Hong Kong's CY Leung defends police even as brutality video goes viral

Just a day after a video surfaced showing police badly beating up a social worker, Hong Kong leader CY Leung agreed to reopen talks with the protesters, however sough to defend the police, saying they had tolerated enough unlawful action.

Hong Kong's CY Leung defends police even as brutality video goes viral

Hong Kong: Just a day after a video surfaced showing police badly beating up a social worker, Hong Kong leader CY Leung agreed to reopen talks with the protesters, however sough to defend the police, saying they had tolerated enough unlawful action.

Talking to reporters, Leung said that the Government would start talks with the protesters as early as next week. He added that the government had contacted the Students' Federation via middlemen and that the University Vice Chancellor might be made the moderator.

Leung however, stressed that China's position on vetting the election candidates would not change but there was space to discuss composition of the nominating committee.

"In the second round of consultation, we can still listen to everyone's views... There is still room to discuss issues including the exact formation of the nomination committee," he was quoted as saying.

Talking about the brutal police video, which shows six cops in plain clothes beating and kicking a handcuffed social worker, Leung sought to defend the cops, saying police have been under great pressure and the issue must not be politicised.

The Occupy central tweeted Leung's remarks on police, saying not all should be painted with the same brush.

Leung had called off talks planned last week to negotiate a solution to the pro-democracy protests that has affected life in Hong Kong since last month.

Leung's sudden U-turn comes in wake of airing of the police-beating video, which shows how brutally six cops in plain clothes assaulted an unarmed and handcuffed social worker named Ken Tsang.

The video added fuel to the protests and triggered a fresh wave of anger among the protesters, activists and legislators.

Following the video's release, which went viral, China blocked the website of the BBC. China had done the same in December 2010, in wake of Chinese dissident Liu Xiaobo being awarded the Nobel Peace Prize.

Last month, Hong Kong witnessed an unprecedented demonstration by thousands of people, protesting against China's screening of candidates for first-ever elections for Hong Kong's leader scheduled for 2017.

The protesters continue to occupy major streets in Hong Kong as they demand China to give Hong Kong unfettered freedom to select candidates for 2017 polls.

China has so far been hand-picking the leaders of Hong Kong and even this time it insists on a 1200 committee to screen three candidates for 2017 polls, based on their loyalty to China. The three chosen candidates will then be allowed to be put to vote by Hong Kongers to be their leader. However, Hong Kongers believe that China is reneging on its promise made in 2007 to grant the autonomous region full democracy.

Provided material
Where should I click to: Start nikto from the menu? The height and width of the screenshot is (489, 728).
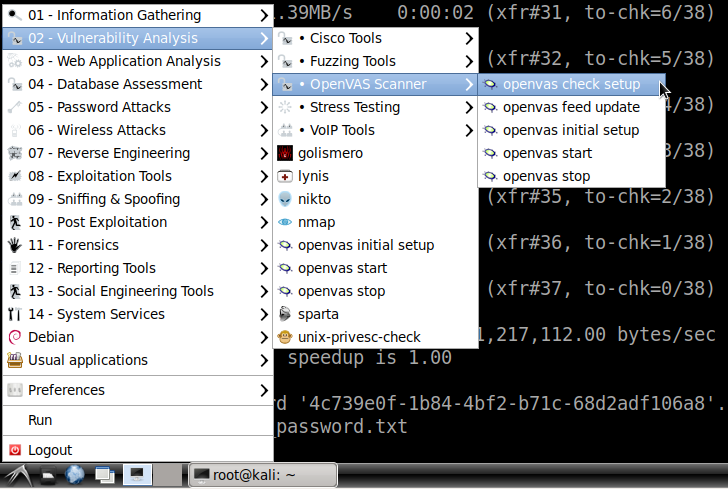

Instructions for the task
List every person named in the Hong Kong article.

Task output
CY Leung, Ken Tsang, Liu Xiaobo